In industry, a good CAN stack will usually do one of the following:
-Use an ISR or other interrupt-like task to deal with messages as they come. This is usually done for the rare protocols which use a single ID for all of their messages (CCP is like this).
-Store the latest message in a buffer. There are several variants to this implementation. Depending on how tightly the OS and application are integrated, the buffer either stores the latest message by ID (one message per ID deep) or it depacketizes them into the values within which are stored as variables, and other software reads the variables to get the values when it wants the data.

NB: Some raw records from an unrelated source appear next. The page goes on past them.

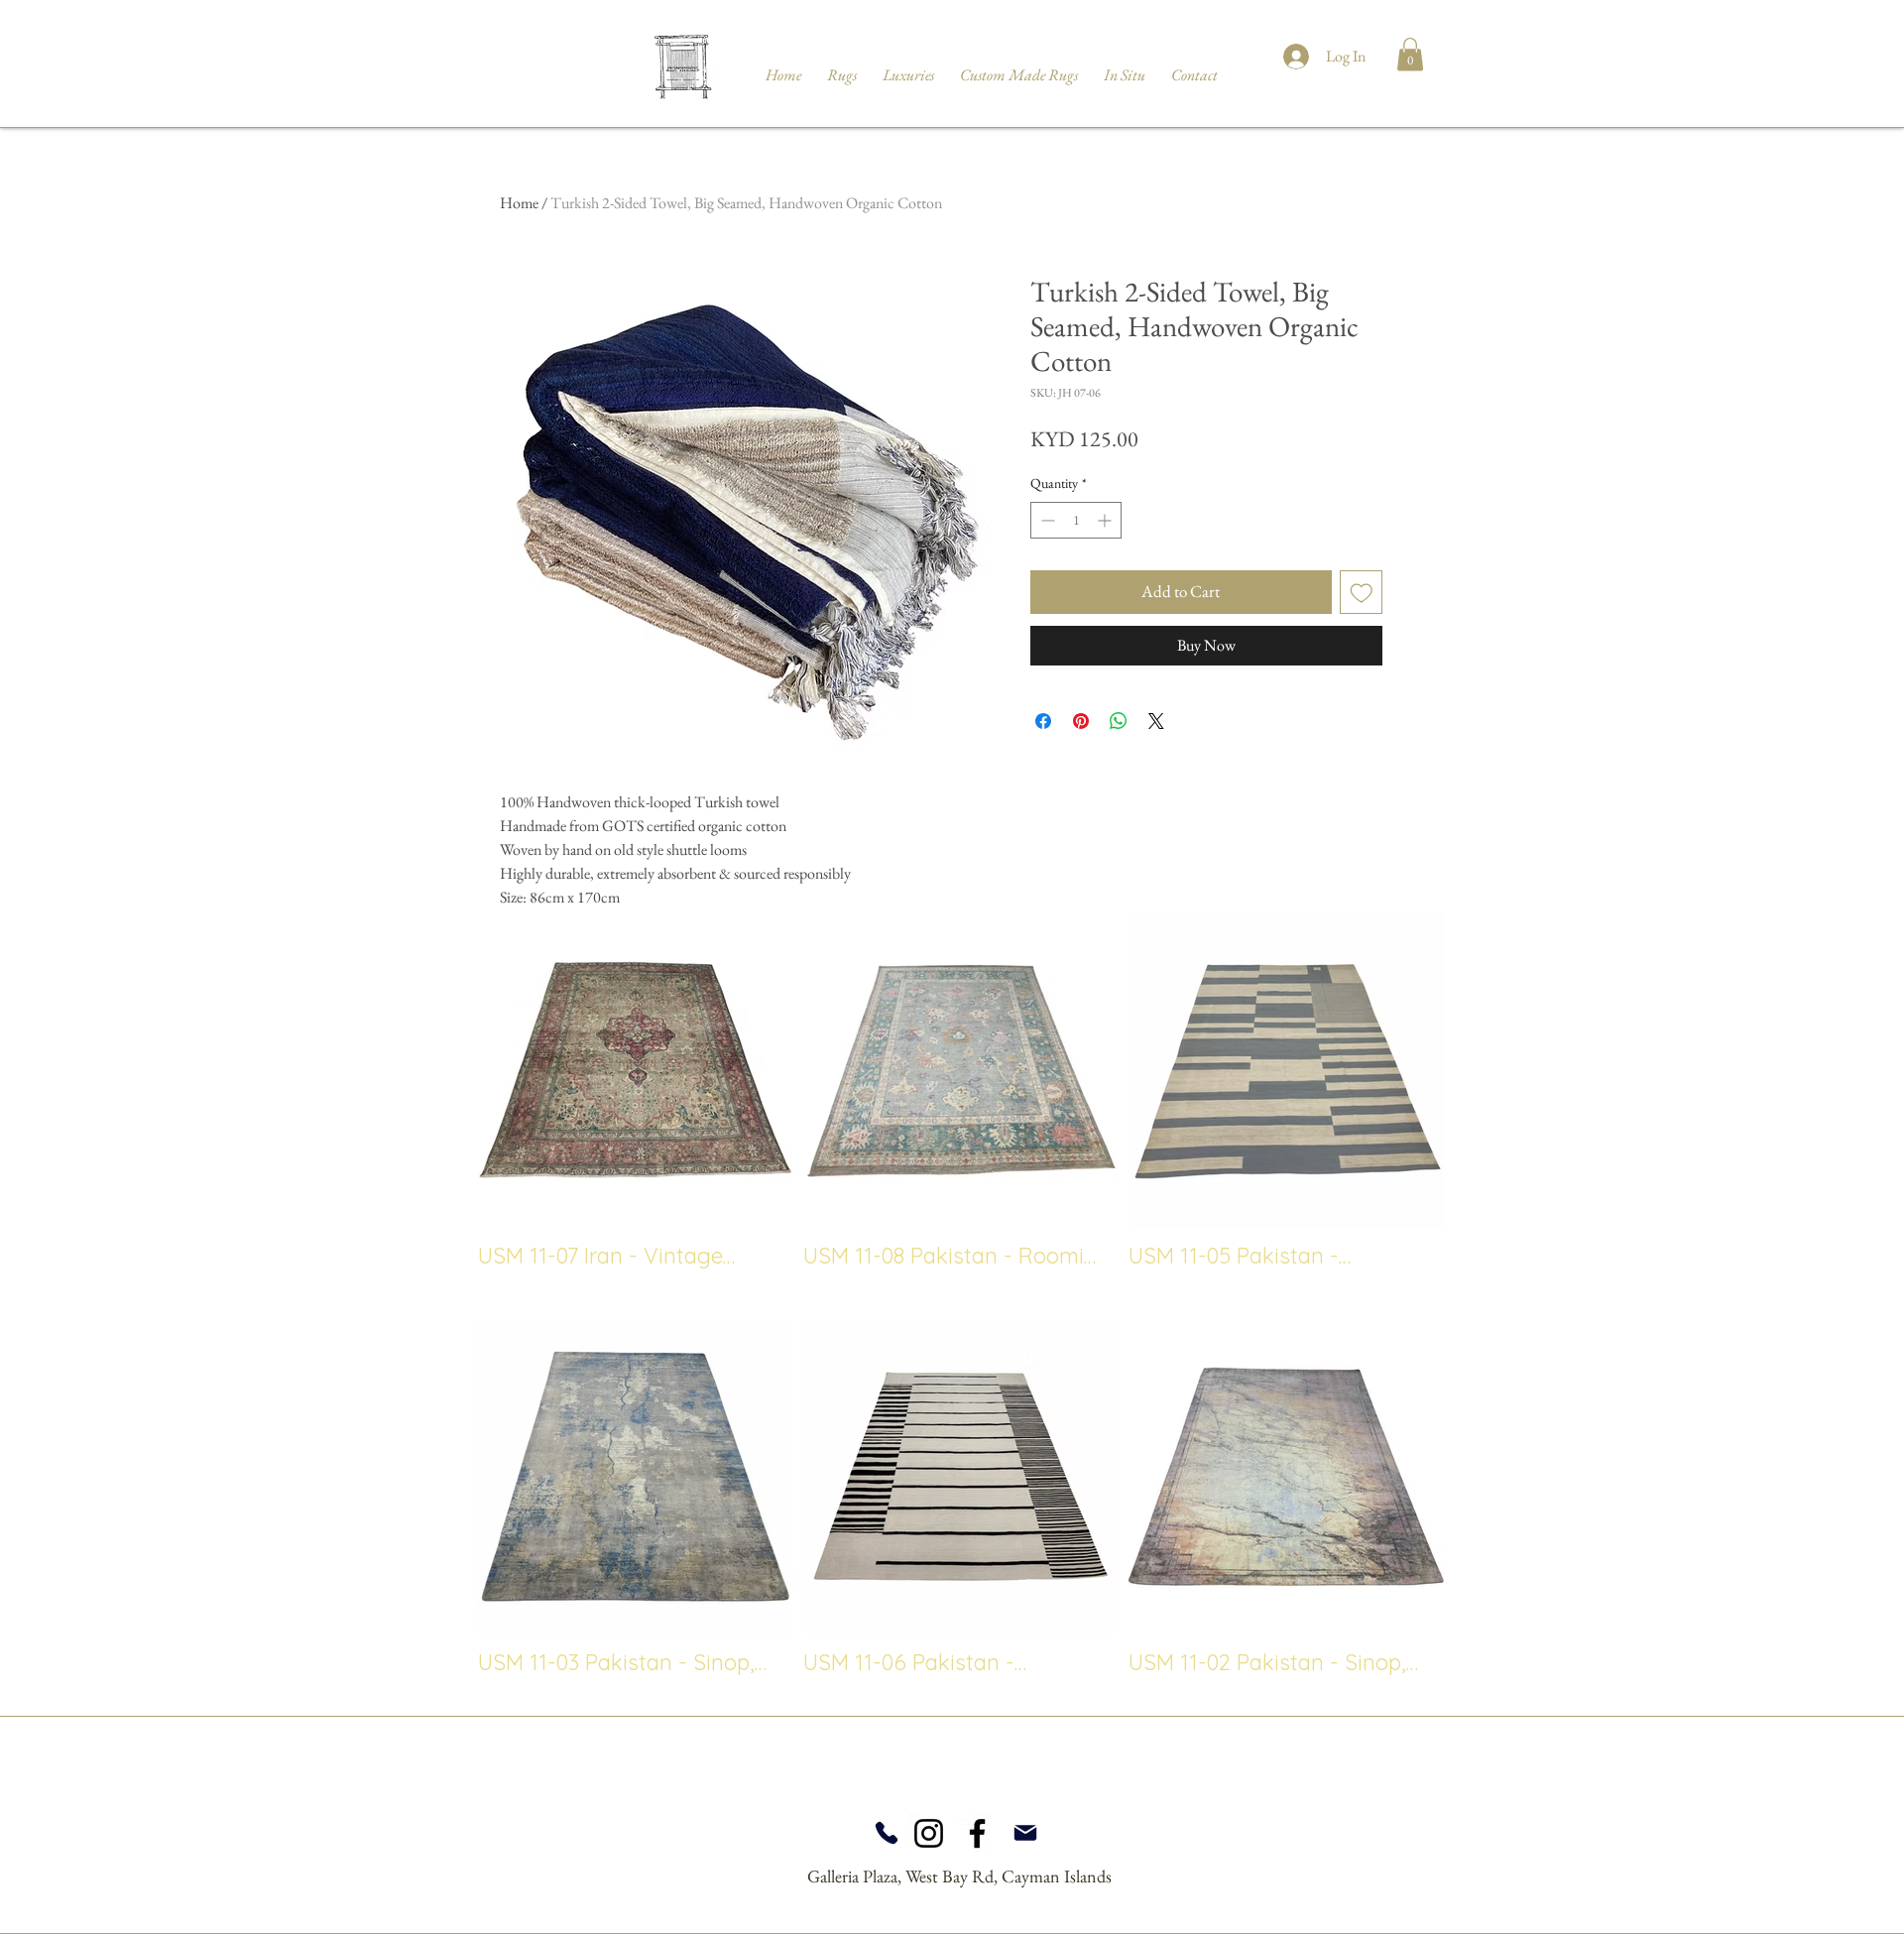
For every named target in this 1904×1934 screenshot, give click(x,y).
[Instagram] (928, 1833)
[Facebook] (977, 1833)
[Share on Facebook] (1043, 721)
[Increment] (1106, 520)
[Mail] (1025, 1833)
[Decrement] (1045, 520)
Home (519, 202)
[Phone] (886, 1832)
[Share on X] (1156, 721)
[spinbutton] (1076, 520)
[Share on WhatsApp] (1118, 721)
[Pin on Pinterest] (1081, 721)
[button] (1410, 54)
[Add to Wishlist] (1361, 592)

The ideal way to do CAN is purely isochronously. Every loop, in an ideal world, the Jaguar would send out all of it's status data at a frequency which is fixed (100hz seems good for a 1M CAN bus). Every loop, the application code on the cRio would send out all important dynamic Jaguar parameters in a single message, using all 8 bytes to save packet overhead. Less important data gets sent less frequently, e.g. 10hz or 50hz or 20hz, to reduce bus load.

For some reason, the *IMHO REALLY BAD DESIGN* current CAN stack waits for an Ack on everything by default (the Set can act isochronously, but nothing else does). It should just spam the Jaguar with a configuration packet at 20hz and setpoint/speed commands at 100hz and be done, and the Jaguar should pack it's messages more efficiently (e.g. full 8-byte utilization, with sub-8bit parameters packed tightly). This would allow you to send all of the non-static configuration parameters fast enough to not care if it resets and not monitor for it.



So, to answer your original question, a well-designed CAN stack would buffer exactly one of each message ID, the latest one, but the FRC CAN system isn't exactly 'well-designed'.